Frantically, she struggled to emerge, finally losing strength as her killer mouthed the words "Merry Christmas" and then  relinquishing life as the chilling  water poured through her nose and  her mouth, filling her lungs and her stomach.  She  sensed black death descending gently upon her like a warm cloak.
    Jesus, help me,  she pleaded in her mind as, in a flickering, she felt herself simultaneously pushed into muddy sludge and raised out of her body, realized that she hung suspended over the tall man who was holding her body under the water.  At that instant, slowly ascending, she could see Preacher Ray kneeling before the cross in the front of the church, praying for her, and felt herself lifted up as if  by gentle wings.

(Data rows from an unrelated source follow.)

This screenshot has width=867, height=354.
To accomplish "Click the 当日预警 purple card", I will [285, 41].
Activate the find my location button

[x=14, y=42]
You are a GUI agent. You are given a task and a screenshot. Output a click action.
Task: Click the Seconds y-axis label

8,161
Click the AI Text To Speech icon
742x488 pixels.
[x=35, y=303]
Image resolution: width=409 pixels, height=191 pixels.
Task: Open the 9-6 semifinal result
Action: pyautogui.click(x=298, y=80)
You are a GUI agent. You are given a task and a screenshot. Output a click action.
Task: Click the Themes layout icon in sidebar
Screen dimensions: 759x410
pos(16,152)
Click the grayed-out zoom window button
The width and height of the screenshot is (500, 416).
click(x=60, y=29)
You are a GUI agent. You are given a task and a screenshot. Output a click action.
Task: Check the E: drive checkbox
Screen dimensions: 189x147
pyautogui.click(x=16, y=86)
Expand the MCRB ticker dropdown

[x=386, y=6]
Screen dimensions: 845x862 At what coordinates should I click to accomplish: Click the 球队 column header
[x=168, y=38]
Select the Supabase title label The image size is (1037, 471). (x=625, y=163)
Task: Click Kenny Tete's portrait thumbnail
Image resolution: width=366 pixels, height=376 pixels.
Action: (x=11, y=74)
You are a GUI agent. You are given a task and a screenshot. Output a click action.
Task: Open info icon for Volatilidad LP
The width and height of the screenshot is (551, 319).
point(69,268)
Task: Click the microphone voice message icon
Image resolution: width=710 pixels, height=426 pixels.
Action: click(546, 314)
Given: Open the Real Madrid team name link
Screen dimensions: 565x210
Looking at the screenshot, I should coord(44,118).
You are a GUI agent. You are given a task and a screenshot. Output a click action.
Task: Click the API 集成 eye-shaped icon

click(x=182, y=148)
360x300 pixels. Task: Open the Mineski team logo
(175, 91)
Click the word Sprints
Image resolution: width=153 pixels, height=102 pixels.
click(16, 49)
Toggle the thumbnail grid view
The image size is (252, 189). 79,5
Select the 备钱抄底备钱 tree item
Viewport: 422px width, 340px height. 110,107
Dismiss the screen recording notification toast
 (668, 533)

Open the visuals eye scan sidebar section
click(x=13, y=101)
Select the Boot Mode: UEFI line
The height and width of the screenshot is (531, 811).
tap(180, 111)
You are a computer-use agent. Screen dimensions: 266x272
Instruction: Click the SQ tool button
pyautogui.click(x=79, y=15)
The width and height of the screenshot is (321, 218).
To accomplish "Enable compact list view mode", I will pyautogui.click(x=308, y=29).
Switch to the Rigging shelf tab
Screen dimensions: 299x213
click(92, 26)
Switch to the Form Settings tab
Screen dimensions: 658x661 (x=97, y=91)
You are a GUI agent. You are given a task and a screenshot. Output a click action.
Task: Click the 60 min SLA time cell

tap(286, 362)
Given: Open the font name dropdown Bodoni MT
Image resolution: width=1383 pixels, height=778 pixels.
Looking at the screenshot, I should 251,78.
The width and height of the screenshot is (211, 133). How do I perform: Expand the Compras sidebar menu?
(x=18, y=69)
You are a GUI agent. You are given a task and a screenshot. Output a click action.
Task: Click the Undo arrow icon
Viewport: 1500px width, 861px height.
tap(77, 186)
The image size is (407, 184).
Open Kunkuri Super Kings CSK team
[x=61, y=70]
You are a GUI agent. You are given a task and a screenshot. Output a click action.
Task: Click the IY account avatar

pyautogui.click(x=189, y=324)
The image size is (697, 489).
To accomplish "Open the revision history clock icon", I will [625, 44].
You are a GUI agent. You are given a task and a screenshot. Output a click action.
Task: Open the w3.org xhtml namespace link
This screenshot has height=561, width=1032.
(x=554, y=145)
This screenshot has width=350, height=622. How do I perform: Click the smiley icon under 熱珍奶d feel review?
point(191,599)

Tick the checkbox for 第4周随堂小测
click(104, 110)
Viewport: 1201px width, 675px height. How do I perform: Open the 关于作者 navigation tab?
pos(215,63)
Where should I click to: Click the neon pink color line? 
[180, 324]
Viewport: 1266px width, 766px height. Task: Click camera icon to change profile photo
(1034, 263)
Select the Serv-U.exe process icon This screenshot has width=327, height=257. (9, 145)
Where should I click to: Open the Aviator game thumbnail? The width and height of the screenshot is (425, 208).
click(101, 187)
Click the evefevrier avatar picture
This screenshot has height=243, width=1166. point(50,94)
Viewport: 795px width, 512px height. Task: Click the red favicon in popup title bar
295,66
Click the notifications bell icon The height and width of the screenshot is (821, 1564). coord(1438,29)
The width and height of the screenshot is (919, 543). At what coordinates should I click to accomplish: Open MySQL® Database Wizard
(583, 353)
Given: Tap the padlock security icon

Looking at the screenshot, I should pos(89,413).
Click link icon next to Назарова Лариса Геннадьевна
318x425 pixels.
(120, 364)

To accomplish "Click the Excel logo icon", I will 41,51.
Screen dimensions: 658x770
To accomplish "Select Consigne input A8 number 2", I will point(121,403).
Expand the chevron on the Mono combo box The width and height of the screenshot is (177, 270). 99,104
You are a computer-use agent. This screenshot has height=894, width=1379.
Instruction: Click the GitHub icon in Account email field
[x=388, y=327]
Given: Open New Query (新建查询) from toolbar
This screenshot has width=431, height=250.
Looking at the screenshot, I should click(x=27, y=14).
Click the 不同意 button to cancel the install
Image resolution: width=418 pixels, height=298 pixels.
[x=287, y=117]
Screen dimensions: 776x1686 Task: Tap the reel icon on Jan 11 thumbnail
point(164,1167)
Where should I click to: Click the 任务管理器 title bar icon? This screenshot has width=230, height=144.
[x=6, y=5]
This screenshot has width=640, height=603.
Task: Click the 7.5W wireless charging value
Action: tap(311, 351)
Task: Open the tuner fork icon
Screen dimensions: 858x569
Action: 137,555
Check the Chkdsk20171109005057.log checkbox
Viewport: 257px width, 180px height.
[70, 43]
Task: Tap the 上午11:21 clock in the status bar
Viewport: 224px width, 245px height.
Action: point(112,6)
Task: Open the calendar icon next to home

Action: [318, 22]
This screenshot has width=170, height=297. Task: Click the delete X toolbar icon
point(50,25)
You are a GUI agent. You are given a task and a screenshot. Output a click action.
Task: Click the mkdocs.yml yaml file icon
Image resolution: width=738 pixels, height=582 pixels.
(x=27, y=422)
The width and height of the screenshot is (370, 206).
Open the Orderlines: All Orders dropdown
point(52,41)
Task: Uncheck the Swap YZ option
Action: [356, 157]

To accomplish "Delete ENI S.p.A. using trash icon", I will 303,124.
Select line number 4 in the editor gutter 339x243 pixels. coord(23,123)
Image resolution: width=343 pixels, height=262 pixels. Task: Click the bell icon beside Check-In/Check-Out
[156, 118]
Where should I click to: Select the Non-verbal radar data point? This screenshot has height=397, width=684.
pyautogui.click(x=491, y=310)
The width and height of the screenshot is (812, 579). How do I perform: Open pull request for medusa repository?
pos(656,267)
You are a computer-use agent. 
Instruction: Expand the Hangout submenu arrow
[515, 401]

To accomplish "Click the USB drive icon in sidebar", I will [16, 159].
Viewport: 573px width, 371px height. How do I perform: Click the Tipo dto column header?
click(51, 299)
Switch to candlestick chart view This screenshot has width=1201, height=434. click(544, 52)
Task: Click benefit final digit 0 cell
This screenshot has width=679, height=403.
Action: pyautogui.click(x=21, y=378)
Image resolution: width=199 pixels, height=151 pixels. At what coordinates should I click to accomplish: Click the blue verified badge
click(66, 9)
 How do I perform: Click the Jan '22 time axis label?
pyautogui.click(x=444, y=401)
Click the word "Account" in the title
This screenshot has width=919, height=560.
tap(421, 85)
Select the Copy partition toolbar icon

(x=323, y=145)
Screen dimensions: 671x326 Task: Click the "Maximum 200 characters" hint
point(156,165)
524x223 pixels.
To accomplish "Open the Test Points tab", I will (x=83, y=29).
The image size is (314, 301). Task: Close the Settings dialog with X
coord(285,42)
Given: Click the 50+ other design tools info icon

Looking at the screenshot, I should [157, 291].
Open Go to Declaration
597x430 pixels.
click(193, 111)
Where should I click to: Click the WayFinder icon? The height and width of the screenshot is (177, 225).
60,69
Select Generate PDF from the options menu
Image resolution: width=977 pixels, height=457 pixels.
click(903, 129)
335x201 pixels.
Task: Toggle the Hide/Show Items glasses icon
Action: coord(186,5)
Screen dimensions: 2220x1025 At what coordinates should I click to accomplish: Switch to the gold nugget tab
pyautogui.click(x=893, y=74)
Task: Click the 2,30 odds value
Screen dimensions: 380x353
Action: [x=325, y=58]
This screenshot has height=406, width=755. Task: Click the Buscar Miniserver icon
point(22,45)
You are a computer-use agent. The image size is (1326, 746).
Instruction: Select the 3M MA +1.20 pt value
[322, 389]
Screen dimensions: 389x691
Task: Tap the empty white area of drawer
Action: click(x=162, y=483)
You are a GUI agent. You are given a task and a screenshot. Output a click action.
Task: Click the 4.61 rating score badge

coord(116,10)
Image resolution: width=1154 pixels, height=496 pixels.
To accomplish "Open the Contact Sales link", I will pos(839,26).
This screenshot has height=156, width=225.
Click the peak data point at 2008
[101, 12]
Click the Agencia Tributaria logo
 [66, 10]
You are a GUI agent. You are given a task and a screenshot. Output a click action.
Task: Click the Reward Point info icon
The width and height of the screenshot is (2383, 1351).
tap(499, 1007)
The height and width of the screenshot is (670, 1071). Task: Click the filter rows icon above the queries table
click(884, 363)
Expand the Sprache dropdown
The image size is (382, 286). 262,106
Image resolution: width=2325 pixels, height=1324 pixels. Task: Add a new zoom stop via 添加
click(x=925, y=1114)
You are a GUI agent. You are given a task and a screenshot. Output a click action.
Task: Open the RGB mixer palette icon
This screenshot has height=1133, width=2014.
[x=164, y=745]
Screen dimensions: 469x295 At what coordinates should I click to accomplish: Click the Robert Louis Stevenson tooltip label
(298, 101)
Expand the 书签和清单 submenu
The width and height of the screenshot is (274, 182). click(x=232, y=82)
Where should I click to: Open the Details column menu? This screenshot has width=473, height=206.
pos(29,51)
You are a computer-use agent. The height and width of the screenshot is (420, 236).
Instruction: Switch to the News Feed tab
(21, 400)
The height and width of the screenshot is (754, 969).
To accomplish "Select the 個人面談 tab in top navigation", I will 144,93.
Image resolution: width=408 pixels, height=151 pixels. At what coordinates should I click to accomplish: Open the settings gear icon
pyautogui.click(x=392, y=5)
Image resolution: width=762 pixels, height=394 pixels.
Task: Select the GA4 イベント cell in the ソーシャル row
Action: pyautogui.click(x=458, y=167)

    Rising, floating, the darkness of the night slowly giving way to a light that seemed to have no source, she saw the other men gathered on the shore, saying something occult-sounding to the one who had held her under water.   Saul stood in the middle of the group,  pointing and yelling instructions at her killer, and saw in the distance, next to the van with the painting of the blue canoe, the twisted body of the man who had promised, once he got free and clear, to marry her and take her away to a place where no one could ever harm them.